= Laurentian Media Group =

Former Canadian publishing group

Laurentian Media Group was a Canadian newspaper and magazine publishing company. Founded in 1973 by Michael Atkins, Laurentian published several titles in the Greater Sudbury, Ontario area, including the twice-weekly community newspaper Northern Life, the magazines Northern Ontario Business and Sudbury Living, and the trade publication Sudbury Mining Solutions Journal, as well as several national and international digital publications, including SCOREGolf and IT World Canada.

The company has also previously owned publications in other markets, including the Parry Sound North Star and the Parry Sound Beacon Star in Parry Sound.

In 2014, the company launched a content and business partnership with the Village Media network of internet media properties in other markets in the Northern Ontario region. In 2020, the two companies merged under the management of Village Media, with several of its key executives and staff taking new positions within the Village Media corporate structure.

==Publications==
===Northern Life===
Northern Life was a community newspaper in Sudbury. The main office is located at 158 Elgin Street in Sudbury. The paper published twice a week, on Tuesday and Thursday. It formerly published three times a week, also putting out a Sunday edition, but in June 2006, the paper announced that it would be returning to twice-a-week publication in July, merging its Friday and Sunday editions into an expanded Friday paper which later became a Thursday paper. Northern Life celebrated its 40th anniversary in 2013.

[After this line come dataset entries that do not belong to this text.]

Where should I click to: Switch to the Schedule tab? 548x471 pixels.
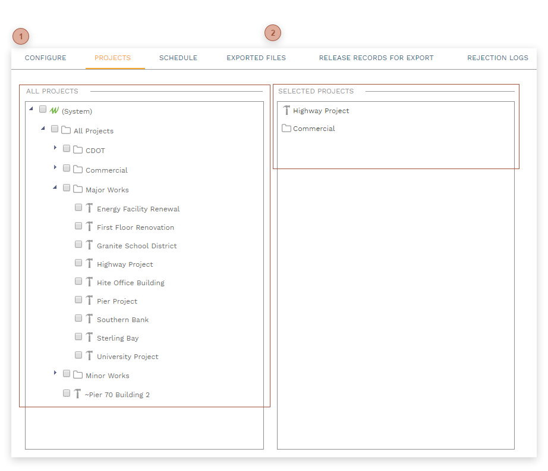point(178,58)
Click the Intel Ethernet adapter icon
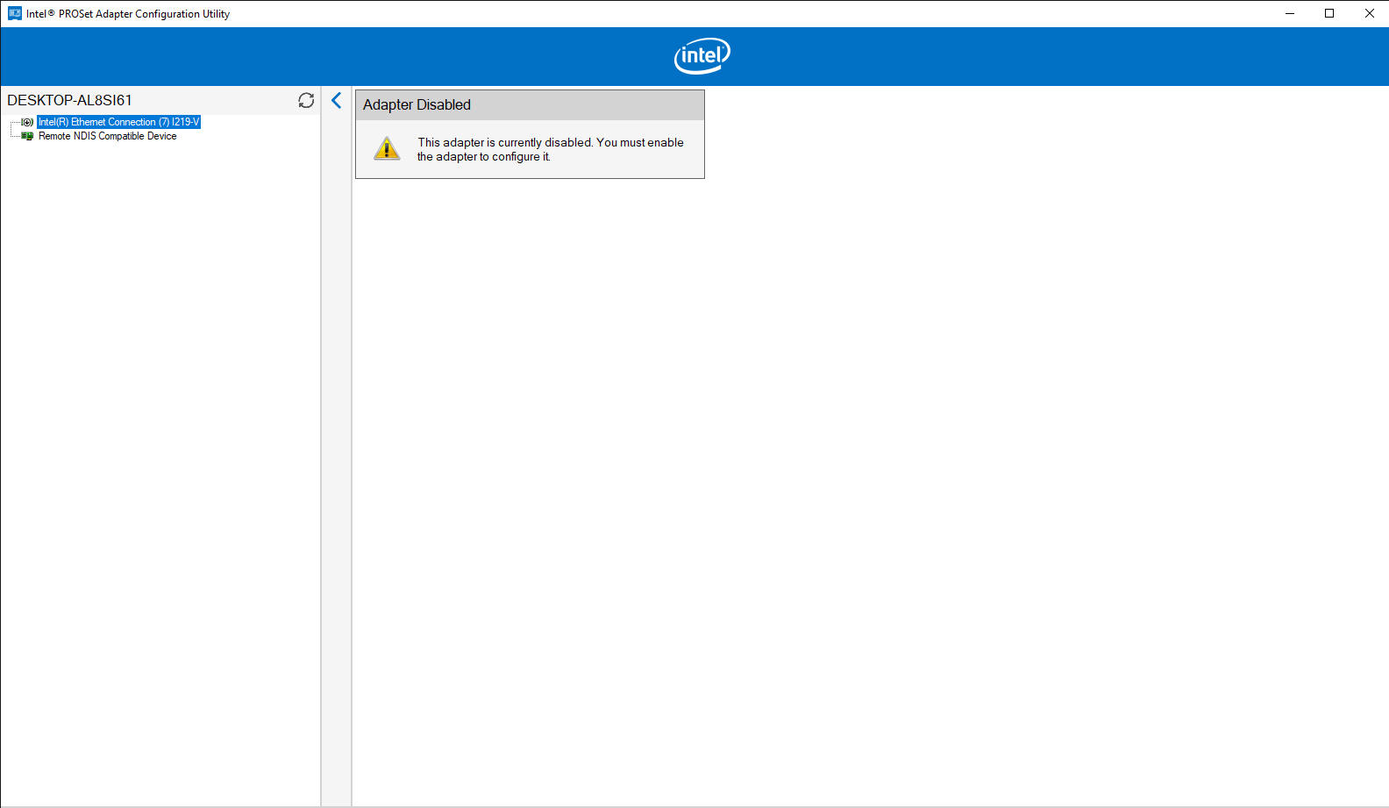 tap(27, 122)
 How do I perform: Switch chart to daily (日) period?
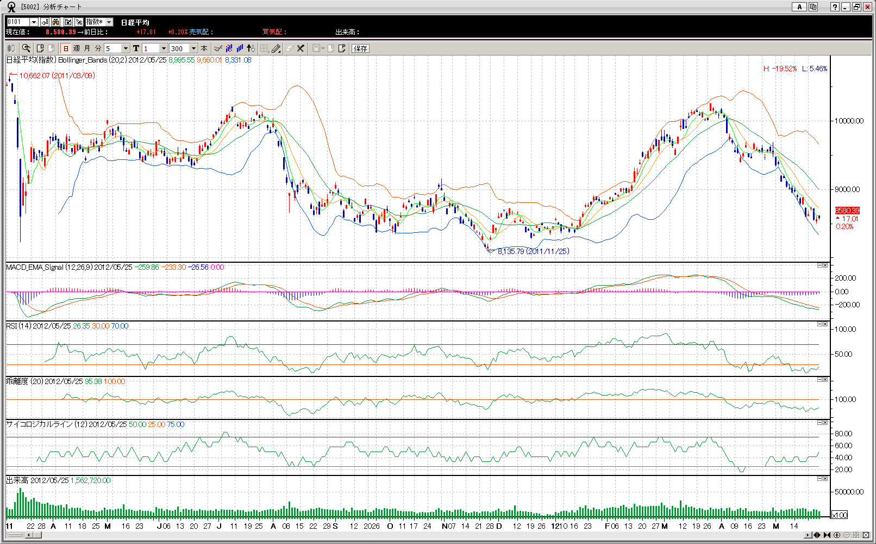tap(66, 48)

On April 12, 2016, the paper's website northernlife.ca was relaunched as sudbury.com, although the print edition retained the Northern Life name.

On March 26, 2020, Northern Life published its final edition after 47 years.

The sudbury.com website is still in operation as a publication of the Village Media network.

===Northern Ontario Business===

Northern Ontario Business is a monthly trade magazine based in Sudbury, with monthly readership of 25,000, which covers business news and issues in Northern Ontario, and serves the region's business community.

===Sudbury Mining Solutions Journal===
Sudbury Mining Solutions Journal is a trade magazine covering news and business developments in Northeastern Ontario's mining industry.

===Sudbury Living===
Sudbury Living is a quarterly arts and lifestyle magazine, similar to Toronto Life. Sudbury Living has expanded to include three other publications called Sudbury Living Students, Sudbury Living Parents, and Sudbury Living Weddings. All three additional magazines are published annually.